Ghostly Stencil

“A Brief Account of Our City” by Anthony Hecht

Anthony Hecht was obviously fond of the dramatic monologue; there are examples of it in books throughout his career: “Consider the Lilies”, “Green: an Epistle”, “The Venetian Vespers”, “See Naples and Die”, and “Death the Whore” all come to mind, and all have attracted critical attention. In his last book, The Darkness and the Light, there is an example, “A Brief Account of Our City”, which I have always liked, though it does not seem to have attracted much comment (none that I know of) and was omitted by J. D. McClatchy in the Selected Poems which he edited.

The poem seems to be set in Germany or Austria, perhaps some minor principality, and the period, though unspecified, is neither contemporary nor in the remote past. The unidentified narrator is writing a letter to a friend or acquaintance, who is soon to make a visit to the city where the narrator lives. The first half of the poem offers the visitor a survey of the town, focusing on the Old Fort with its “dungeons, barbicans and towers”, and the “incomparable view” that can be had from it. The survey culminates in a startling, indeed shocking, revelation, the presence in the city of a public executioner, maintained with his family at the city’s expense, but kept in permanent quarantine from the other citizens. Strangely, the narrator seems unaware that this revelation is shocking. This is immediately followed by a brief coda urging the visitor to sample the excellent food (the dumplings are highly recommended) and beer when he comes. And that’s it.

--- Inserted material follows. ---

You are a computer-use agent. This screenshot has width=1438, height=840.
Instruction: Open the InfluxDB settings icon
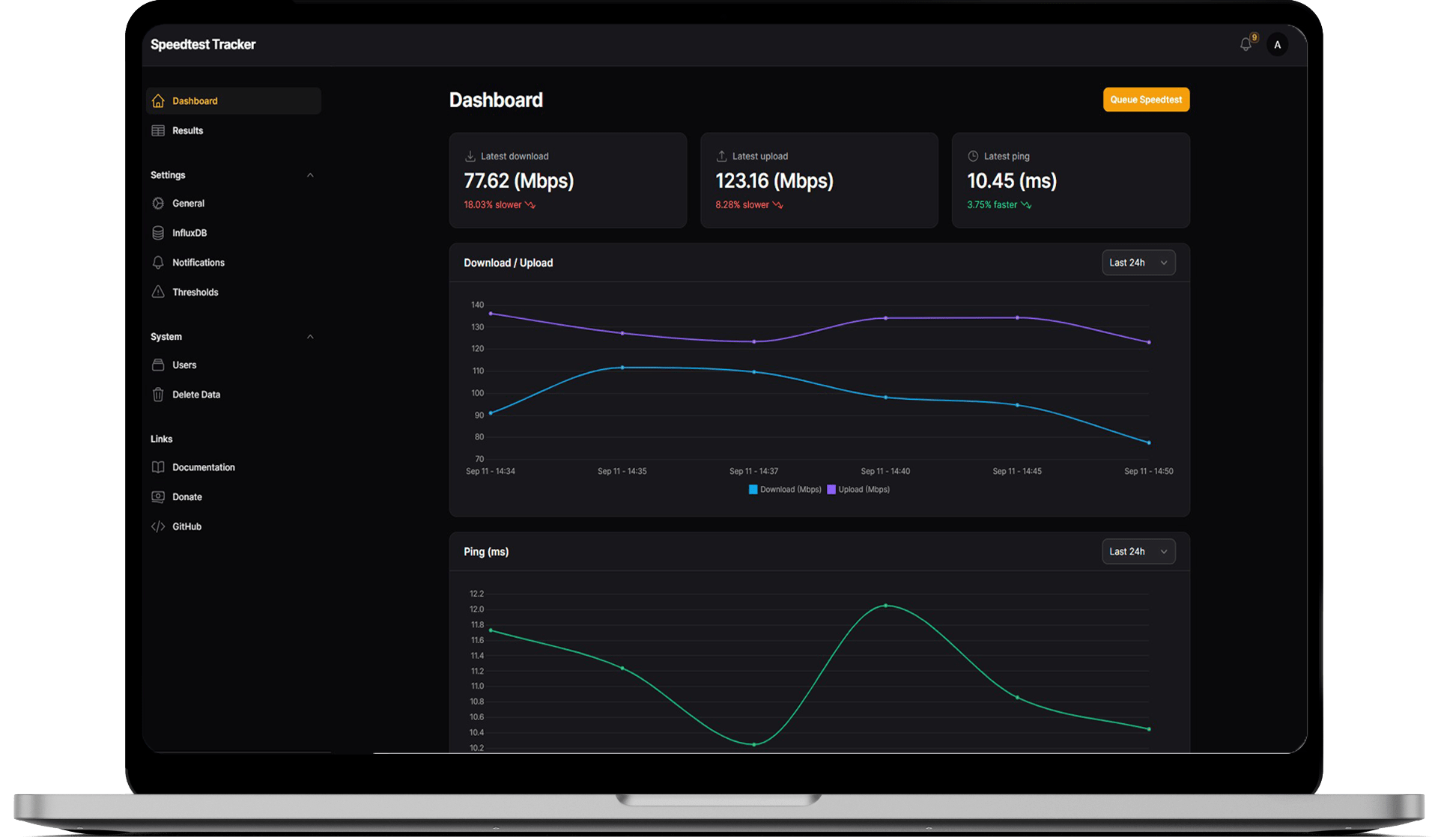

It was not until I had read “A Brief Account” a number of times, over the course of a few years, that I sensed the presence of another poem, a famous one, lurking behind it, parts of it, at least — not in any obvious or direct way, or in lock-step detail, but as a kind of ghostly stencil or watermark just faintly visible here and there. The poem I have in mind is Browning’s “My Last Duchess”, and the similarities I notice are not in content so much as in the shaping and pacing, the rhetorical and narrative strategies. On the face of it, the two poems have almost nothing in common, but on closer inspection some interesting parallels can be seen.

Both poems are in the second person, speaking to “you”: the Duke addresses the agent of a Count, the letter-writer addresses his correspondent. (A minor point: both poems are almost exactly the same length — fifty-six lines for Browning, fifty-eight for Hecht — so they have the same space in which to get their business done.) Both begin abruptly without any introductory scene setting, as though we are overhearing a conversation that has been proceeding for a while: “That’s my last Duchess painted on the wall”; “If you approach our city from the south.” The bulk of each poem engages in a detailed account of the ostensible subject, the portrait of the Duchess, or rather her character, the physical details of the city, culminating in a shocking revelation: the removal (in fact the execution) of the Duchess; the city’s executioner and the arrangement with him. Both speakers reveal something repugnant in their character (the real subject): in their different ways they are both self-satisfied and insensitive — the Duke, in his menacing arrogance, is without qualm or feeling for his former wife, and betrays no sense of his own ruthlessness in getting rid of her; the citizen is blithely untroubled either by the fact of his city’s employing an executioner or its hypocritical sequestration of him from civic life. At the same time both are completely unaware that they have been self-revealing: the Duke’s comprehensive demolition of the Duchess’s character and blindness to his own are breathtaking; the citizen’s dismissal of the local barons of an earlier era as “murderous vulgar men” while he and his fellows still employ an executioner is equally blind. Both in fact seem very pleased with themselves and seem to imagine that they have shown themselves in a favourable and enhancing light. Finally, the culmination of the narrative passes without comment, as the speaker abruptly turns aside to another subject and a swift businesslike conclusion: in Browning, marriage negotiations, leading to a glance at the sculpture of Neptune; in Hecht, a recommendation of the local cuisine and beer to the prospective visitor. In each poem the coda contains a sort of conversational injunction to the addressee: “Notice Neptune, though” and “be certain that you dine”.

I wouldn’t want to push the comparison too far. Obviously, the poems are for the most part quite dissimilar, but there do seem to me to be intriguing points of resemblance, which I would like to believe are deliberate.